• _Çalışılacak Problem_: Aşağıdaki listede "Where should I" ifadesini içeren satırdan başlayıp listenin sonunda biten satırları, iki uç da dahil olmak üzere, hiçbir değişiklik yapmadan yaz. Resimleri yanıta koyma.

• _İşlenecek Malzeme_:
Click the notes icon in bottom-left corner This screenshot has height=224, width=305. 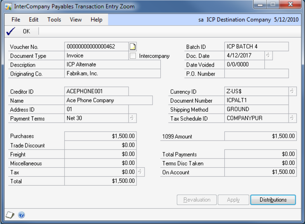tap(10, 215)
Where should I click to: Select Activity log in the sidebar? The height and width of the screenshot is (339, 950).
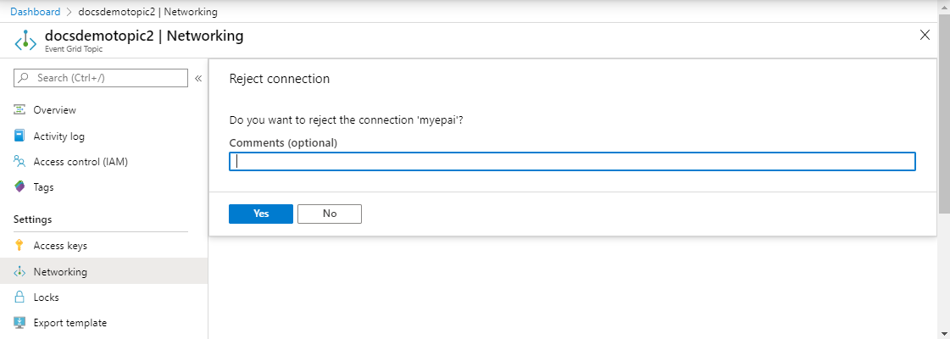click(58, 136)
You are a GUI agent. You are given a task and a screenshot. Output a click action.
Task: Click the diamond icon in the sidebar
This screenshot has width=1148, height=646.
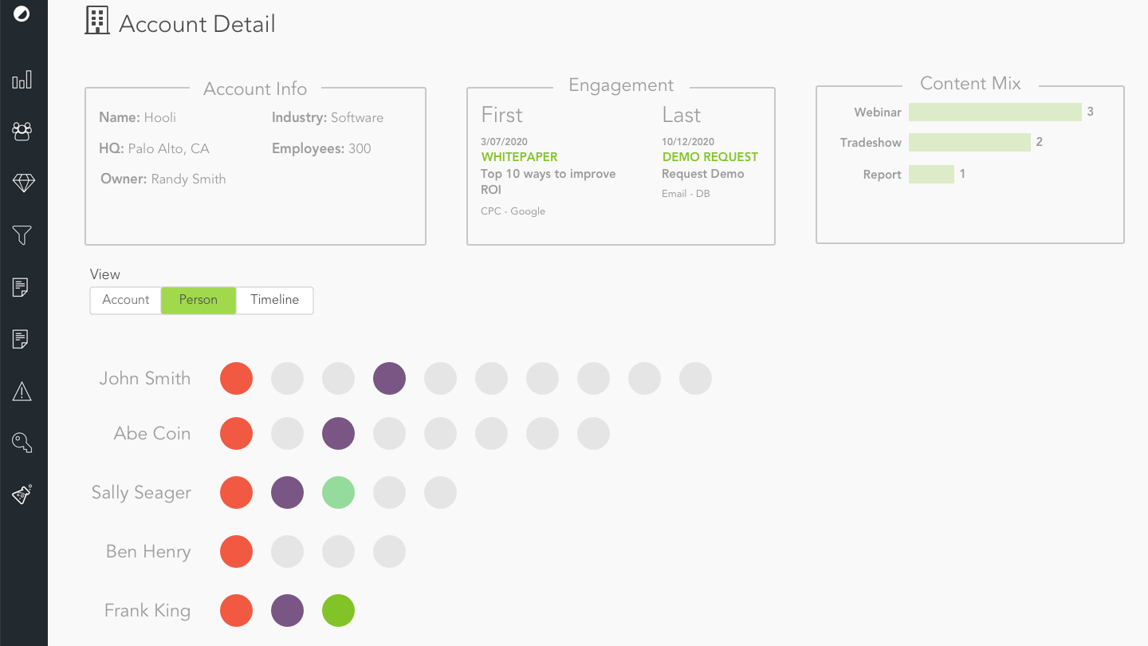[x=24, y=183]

• _Yanıt_:
Where should I click to: Select Activity log in the sidebar? The height and width of the screenshot is (339, 950).
click(58, 136)
You are a GUI agent. You are given a task and a screenshot. Output a click action.
Task: Click the diamond icon in the sidebar
This screenshot has width=1148, height=646.
[x=24, y=183]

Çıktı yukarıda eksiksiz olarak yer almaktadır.